- Exercise brief
Update the entries from the line containing "The image size is (2576, 718)." through the end of the entries, replacing "image size" with "screenshot size" and leaving everything else unchanged.

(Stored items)
┄┄┄┄┄┄┄┄┄┄┄┄┄┄┄┄┄┄┄┄
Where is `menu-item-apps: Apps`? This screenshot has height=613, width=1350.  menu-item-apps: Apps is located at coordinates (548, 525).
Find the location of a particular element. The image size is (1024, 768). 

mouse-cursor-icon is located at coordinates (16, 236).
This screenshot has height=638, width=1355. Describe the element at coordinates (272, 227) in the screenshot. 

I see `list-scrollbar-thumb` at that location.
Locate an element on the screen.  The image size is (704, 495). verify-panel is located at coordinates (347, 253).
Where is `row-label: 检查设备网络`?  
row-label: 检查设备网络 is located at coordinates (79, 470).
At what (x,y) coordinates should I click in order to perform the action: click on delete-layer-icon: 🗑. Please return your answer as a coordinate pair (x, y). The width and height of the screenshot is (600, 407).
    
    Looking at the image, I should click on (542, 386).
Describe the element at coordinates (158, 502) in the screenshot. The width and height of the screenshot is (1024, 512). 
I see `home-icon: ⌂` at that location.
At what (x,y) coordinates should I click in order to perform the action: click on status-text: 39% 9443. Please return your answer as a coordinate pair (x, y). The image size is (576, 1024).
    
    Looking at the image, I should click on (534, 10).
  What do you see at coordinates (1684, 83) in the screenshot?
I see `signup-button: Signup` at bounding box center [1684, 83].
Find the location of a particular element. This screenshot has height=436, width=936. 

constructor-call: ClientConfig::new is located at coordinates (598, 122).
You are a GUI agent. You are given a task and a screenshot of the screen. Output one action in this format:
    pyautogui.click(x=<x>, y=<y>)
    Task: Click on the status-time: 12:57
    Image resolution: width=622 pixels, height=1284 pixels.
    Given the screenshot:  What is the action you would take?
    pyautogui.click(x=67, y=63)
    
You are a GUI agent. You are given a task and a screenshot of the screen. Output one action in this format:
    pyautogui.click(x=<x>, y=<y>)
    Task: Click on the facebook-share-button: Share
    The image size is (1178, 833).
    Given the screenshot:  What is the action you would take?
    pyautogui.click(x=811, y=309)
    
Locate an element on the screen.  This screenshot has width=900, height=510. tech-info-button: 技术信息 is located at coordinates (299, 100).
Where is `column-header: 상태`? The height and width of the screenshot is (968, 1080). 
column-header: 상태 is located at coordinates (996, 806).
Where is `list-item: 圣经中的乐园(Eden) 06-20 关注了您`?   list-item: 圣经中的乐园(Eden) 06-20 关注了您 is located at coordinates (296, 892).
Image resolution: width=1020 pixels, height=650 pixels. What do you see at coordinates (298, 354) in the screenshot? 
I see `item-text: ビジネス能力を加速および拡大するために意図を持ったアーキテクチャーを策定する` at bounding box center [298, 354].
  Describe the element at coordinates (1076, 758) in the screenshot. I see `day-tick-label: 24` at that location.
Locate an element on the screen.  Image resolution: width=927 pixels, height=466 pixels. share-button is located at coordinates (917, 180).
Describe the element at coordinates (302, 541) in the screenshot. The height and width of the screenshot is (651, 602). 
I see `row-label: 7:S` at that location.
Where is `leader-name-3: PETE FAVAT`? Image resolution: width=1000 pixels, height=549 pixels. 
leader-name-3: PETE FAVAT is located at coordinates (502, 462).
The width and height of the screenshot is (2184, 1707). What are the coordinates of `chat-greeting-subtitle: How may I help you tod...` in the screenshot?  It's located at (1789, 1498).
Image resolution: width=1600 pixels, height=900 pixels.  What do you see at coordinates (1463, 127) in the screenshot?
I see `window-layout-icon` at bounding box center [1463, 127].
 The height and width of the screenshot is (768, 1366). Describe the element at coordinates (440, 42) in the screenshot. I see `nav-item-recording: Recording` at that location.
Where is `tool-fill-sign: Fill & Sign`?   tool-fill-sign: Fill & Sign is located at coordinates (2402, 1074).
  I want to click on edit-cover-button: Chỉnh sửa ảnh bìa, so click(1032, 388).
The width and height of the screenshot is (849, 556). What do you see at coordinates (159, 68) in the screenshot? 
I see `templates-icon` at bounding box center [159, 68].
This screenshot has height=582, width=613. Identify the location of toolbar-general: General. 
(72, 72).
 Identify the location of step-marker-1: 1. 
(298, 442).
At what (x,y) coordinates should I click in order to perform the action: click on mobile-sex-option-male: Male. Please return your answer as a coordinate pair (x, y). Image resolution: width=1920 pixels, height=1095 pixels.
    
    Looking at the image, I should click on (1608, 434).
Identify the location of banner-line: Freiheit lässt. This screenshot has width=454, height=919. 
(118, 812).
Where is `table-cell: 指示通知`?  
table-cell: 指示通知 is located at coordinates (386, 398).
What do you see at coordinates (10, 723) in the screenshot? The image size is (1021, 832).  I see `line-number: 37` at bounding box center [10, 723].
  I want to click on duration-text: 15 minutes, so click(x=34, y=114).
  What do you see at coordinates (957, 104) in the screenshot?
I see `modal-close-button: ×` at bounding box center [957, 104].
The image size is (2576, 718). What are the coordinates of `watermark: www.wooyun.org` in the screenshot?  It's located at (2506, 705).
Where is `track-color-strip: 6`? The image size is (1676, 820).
┄┄┄┄┄┄┄┄┄┄┄┄┄┄┄┄┄┄┄┄
- Answer area
The screenshot size is (2576, 718). What are the coordinates of `watermark: www.wooyun.org` in the screenshot?  It's located at (2506, 705).
Where is `track-color-strip: 6`? The screenshot size is (1676, 820).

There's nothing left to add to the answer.